28L’importance accordée à l’aléatoire et à la fragmentation constitue un fil reliant la musique contemporaine à sa poésie. Rappelons le procédé d’écriture de Stockhausen pour la composition de Punkte (1952-1993): « A certains moments la musique est constituée par les sons, qui sont dans l’air, mais à d’autres par les trous que j’ai faits dans le son. J’ai gommé le son »34. De la même manière, les poèmes de Thénon sont transpercés par le vide, par le silence. La perforation et l’atomisation du verbe créent un langage poétique ouvert, au sein duquel le vide n’est pas seulement le vecteur du néant, mais est susceptible de se transformer en un espace d’où tout peut surgir. Il serait porteur de potentialité, dans la mesure où aucun sens n’est prédéterminé, aucun repère fixé à l’avance.
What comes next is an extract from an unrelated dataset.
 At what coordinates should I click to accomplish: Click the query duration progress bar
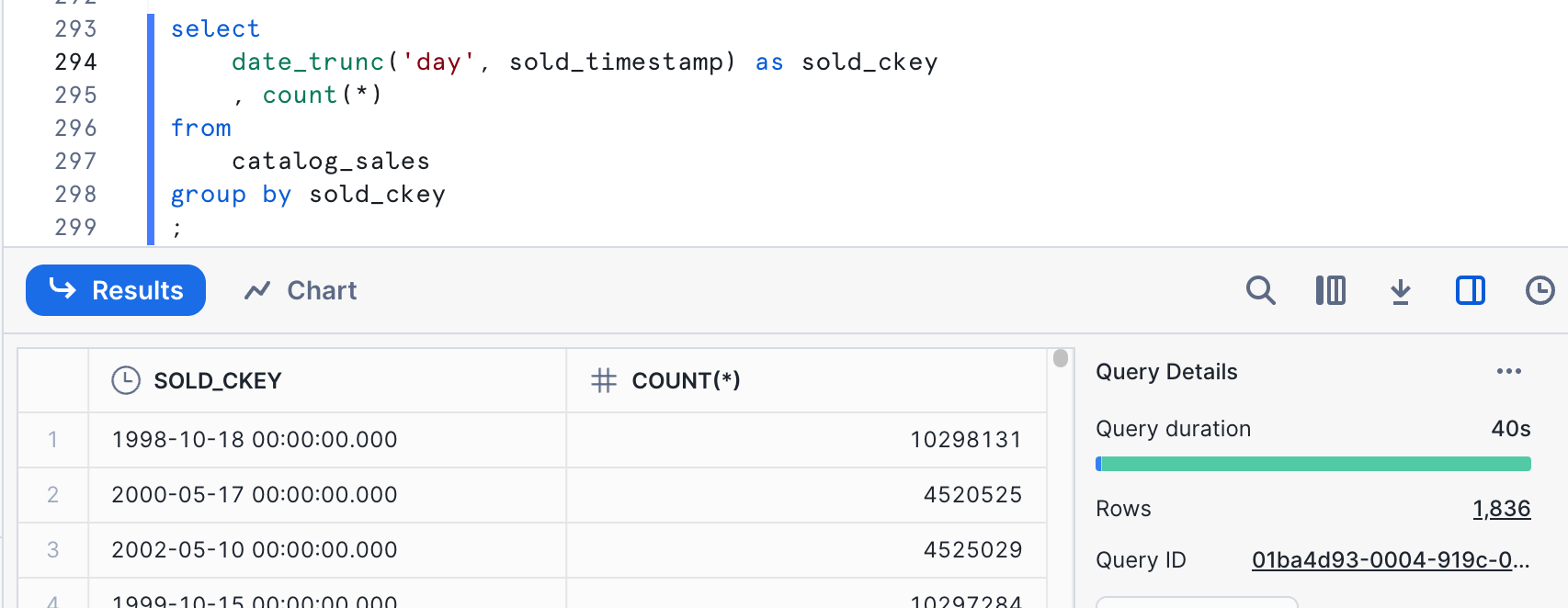point(1312,464)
29Les poèmes de distancias se composent d’une matière sonore dense, d’une topographie poétique escarpée, au sein de laquelle la complétude se superpose au vide, la durée au momentané. En quelque sorte le blanc typographique et les lacunes scripturales font écho aux « notes muettes, avec des touches enfoncées sans être jouées, qui produisent des phénomènes de résonances »35, mises en place par le compositeur allemand en 1954 pour la création des pièces V à VII pour piano.
30Tant l’œuvre de Stockhausen que celle de Thénon s’efforcent de libérer et d’ouvrir l’espace de la création, s’émancipant ainsi à tout schéma linéaire.
Conclusion
31Le tissu poétique de distancias est complexe : ruptures, perforations et convulsions composent l’espace au sein duquel évolue le sujet poétique. Au-delà de la simple filiation revendiquée par Thénon entre l’écriture de distancias et la musique contemporaine (notamment les compositions de Stockhausen), on voit qu’il existe une véritable résonnance entre ces deux œuvres. Thénon recourt à des mécanismes de rupture et d’atomisation du langage poétique similaires à ceux du compositeur allemand et crée une poésie polyphonique, dissonante, traversée par des capsules de vide afin de cristalliser la dimension pulsionnelle et organique du langage poétique. Les poèmes de distancias se placent ainsi sous le signe d’une musicalité éclatée, d’un rythme spasmodique et d’un mouvement convulsé.